:: Supplied material

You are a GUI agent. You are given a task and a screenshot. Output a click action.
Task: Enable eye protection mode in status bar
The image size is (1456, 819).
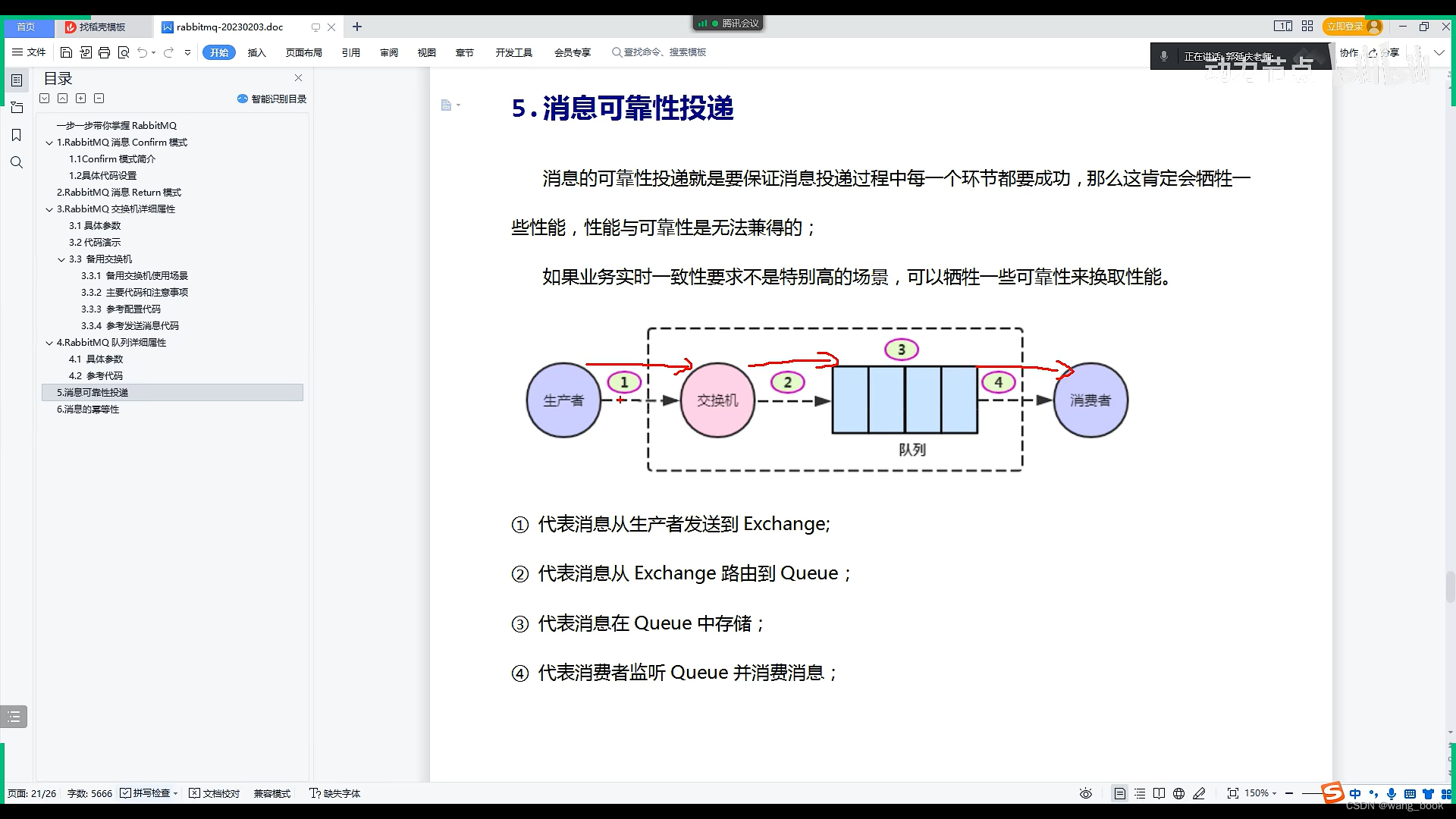coord(1086,793)

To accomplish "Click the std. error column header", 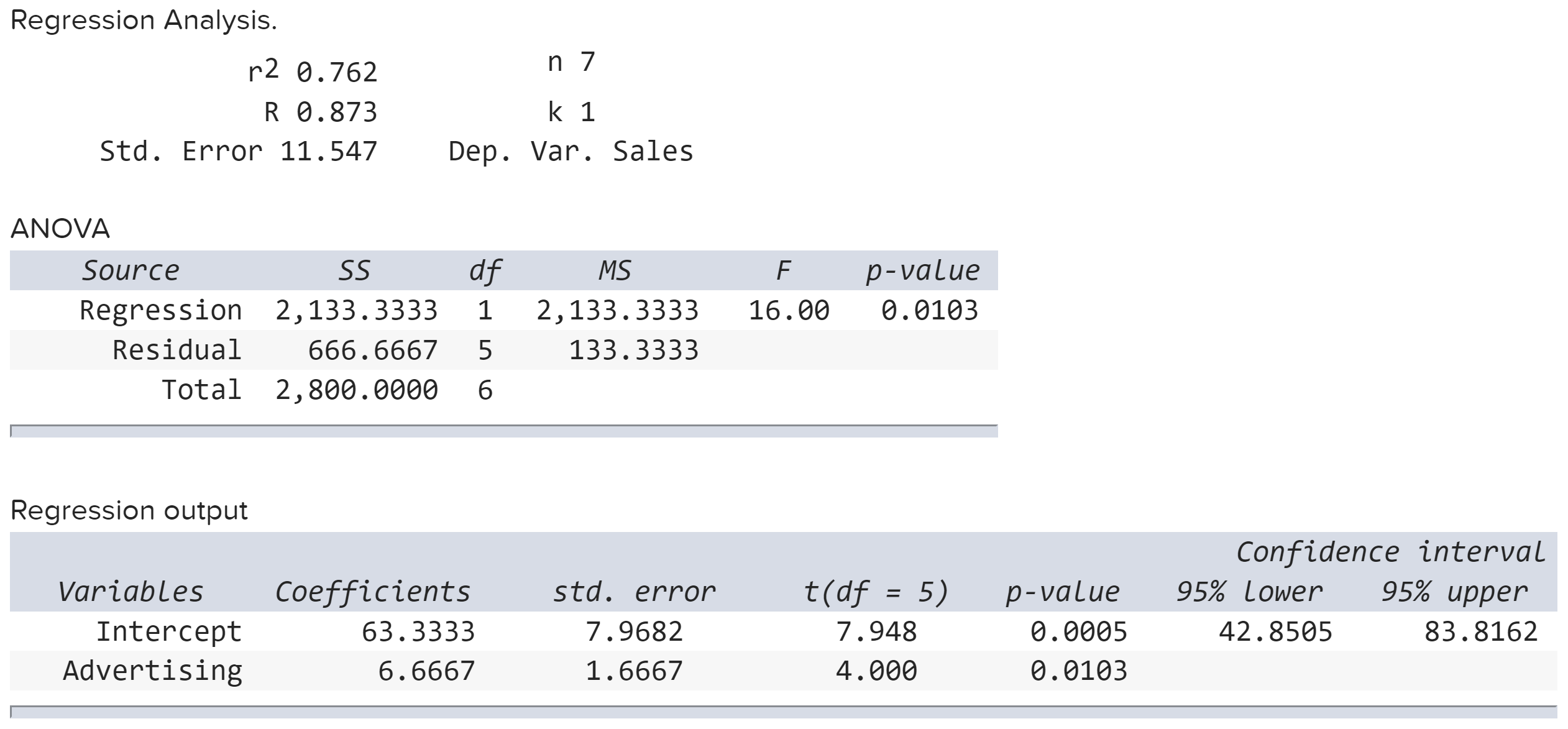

::::

> **Description of the task**
Your copy must start at the line that holds "The image size is (1456, 819)." and end at the last line of the data, both included; it must contain no pictures.

> **Written response**
The image size is (1456, 819).
coord(1086,793)

To accomplish "Click the std. error column header", 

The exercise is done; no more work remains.